Determination of electric field distribution for the combined optical system of cylindrical lens and spherical lens: a complete theoretical model for light sheet fluorescence microscopy.

Abstract

The physical characteristics of obtainable diffraction-limited light sheets (thickness ∼µm) are keys to the determination of achievable imaging performance of light sheet fluorescence microscopy (LSFM) imaging modality. The beam shape and its characteristics are solely defined by the optical characteristics of the illumination arm, i.e., by the optical characteristics of the optical components in the illumination arm and the beam profile of the incident optical beam. Typically, the illumination arm in LSFM is constituted by a cylindrical lens and a diffraction-limited spherical (converging) lens. The existing theoretical or analytical models are limited only to (i) an optical illumination arm with a single cylindrical lens (without a spherical lens) and (ii) a planar incident optical beam instead of the practically more relevant beam, for example, Gaussian. We report a complete and unique angular-spectrum-based theoretical formulation of beam-shaping, i.e., combining cylindrical and spherical lenses, for LSFM that holds true for Gaussian as well as planar beams. Validation studies, both experiments and numerical simulation, were conducted.

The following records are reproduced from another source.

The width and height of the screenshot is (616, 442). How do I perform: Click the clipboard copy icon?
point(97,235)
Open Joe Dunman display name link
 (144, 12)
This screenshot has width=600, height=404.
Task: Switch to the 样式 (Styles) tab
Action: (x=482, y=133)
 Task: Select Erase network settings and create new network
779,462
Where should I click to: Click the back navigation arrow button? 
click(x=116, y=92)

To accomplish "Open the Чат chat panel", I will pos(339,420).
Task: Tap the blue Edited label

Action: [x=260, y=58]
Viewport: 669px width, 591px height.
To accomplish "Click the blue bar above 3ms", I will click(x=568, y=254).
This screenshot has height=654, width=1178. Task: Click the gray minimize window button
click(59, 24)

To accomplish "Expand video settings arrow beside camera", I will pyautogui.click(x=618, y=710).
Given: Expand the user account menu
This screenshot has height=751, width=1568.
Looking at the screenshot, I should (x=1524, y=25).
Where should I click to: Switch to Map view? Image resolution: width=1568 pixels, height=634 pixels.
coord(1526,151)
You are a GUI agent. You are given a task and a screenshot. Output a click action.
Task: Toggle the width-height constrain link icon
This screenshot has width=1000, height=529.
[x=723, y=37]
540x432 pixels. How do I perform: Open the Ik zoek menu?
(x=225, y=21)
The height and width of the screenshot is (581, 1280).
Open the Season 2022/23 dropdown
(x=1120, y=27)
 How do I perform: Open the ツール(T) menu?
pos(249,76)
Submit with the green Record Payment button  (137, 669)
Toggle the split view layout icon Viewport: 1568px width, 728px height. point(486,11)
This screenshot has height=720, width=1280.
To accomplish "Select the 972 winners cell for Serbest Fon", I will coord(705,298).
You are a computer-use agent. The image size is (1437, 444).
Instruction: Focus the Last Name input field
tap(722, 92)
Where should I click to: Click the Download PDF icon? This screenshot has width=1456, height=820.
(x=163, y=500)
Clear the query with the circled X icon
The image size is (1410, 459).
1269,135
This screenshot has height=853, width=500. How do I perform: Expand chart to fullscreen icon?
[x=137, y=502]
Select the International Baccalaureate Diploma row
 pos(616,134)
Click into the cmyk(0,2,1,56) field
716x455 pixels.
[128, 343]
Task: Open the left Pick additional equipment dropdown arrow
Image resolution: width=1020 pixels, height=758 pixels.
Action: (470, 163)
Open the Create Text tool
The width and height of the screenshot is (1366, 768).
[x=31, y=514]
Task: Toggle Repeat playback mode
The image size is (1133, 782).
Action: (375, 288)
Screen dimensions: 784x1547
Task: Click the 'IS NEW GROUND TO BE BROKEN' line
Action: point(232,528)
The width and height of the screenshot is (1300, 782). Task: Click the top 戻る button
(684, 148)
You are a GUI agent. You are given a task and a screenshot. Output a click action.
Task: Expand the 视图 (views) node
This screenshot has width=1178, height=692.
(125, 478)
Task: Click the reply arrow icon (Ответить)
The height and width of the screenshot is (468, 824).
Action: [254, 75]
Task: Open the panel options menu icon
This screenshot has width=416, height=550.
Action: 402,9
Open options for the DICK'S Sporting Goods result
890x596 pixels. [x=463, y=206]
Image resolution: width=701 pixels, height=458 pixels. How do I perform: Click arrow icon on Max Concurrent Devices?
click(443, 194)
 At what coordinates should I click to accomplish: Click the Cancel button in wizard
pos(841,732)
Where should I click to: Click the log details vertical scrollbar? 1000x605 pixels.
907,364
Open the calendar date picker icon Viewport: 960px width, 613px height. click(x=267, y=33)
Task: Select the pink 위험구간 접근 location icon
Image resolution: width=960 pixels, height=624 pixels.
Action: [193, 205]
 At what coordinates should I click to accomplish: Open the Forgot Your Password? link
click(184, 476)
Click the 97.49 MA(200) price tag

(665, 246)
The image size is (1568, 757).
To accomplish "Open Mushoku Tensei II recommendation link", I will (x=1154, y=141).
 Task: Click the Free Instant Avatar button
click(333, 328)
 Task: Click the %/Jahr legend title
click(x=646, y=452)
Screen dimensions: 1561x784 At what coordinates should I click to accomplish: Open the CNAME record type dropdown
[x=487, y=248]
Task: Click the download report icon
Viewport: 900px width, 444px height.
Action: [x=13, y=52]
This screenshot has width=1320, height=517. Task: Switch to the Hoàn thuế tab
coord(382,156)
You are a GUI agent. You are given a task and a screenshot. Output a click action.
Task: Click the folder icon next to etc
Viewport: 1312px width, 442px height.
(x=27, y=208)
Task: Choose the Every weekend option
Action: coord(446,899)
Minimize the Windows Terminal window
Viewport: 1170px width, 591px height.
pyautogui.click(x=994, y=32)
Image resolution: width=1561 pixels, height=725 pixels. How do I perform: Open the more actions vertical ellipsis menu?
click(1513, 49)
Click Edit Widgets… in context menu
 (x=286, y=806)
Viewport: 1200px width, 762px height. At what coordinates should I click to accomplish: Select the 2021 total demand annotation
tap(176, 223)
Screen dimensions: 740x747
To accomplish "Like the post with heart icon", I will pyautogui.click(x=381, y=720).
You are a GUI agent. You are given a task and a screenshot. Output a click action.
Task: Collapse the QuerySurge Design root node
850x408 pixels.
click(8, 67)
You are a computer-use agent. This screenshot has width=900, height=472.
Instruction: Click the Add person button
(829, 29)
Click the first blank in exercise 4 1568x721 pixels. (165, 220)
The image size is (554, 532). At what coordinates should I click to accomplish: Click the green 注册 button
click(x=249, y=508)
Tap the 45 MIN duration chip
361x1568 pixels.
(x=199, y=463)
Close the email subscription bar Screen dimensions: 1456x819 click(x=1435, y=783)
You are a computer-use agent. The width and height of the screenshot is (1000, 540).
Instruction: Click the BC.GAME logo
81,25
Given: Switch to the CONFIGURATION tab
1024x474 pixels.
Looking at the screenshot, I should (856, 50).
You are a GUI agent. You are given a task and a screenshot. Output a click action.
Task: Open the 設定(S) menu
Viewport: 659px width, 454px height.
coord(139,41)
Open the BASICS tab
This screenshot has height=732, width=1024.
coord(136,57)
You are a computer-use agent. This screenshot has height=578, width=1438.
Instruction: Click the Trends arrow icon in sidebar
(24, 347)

Results demonstrate that our model enables us to estimate the performance indices with better accuracy [spatial (axial) resolution (∼2.18%), imaging depth or admissible sample size/thickness (∼1.30%), field of views (FOVs) (∼39.15%), signal contrast ratio (CR) (∼8.65%), and SNR (∼2.47%)]. This report will be of significant impact on imaging (in general) and LSFM (specifically) and its technological advances.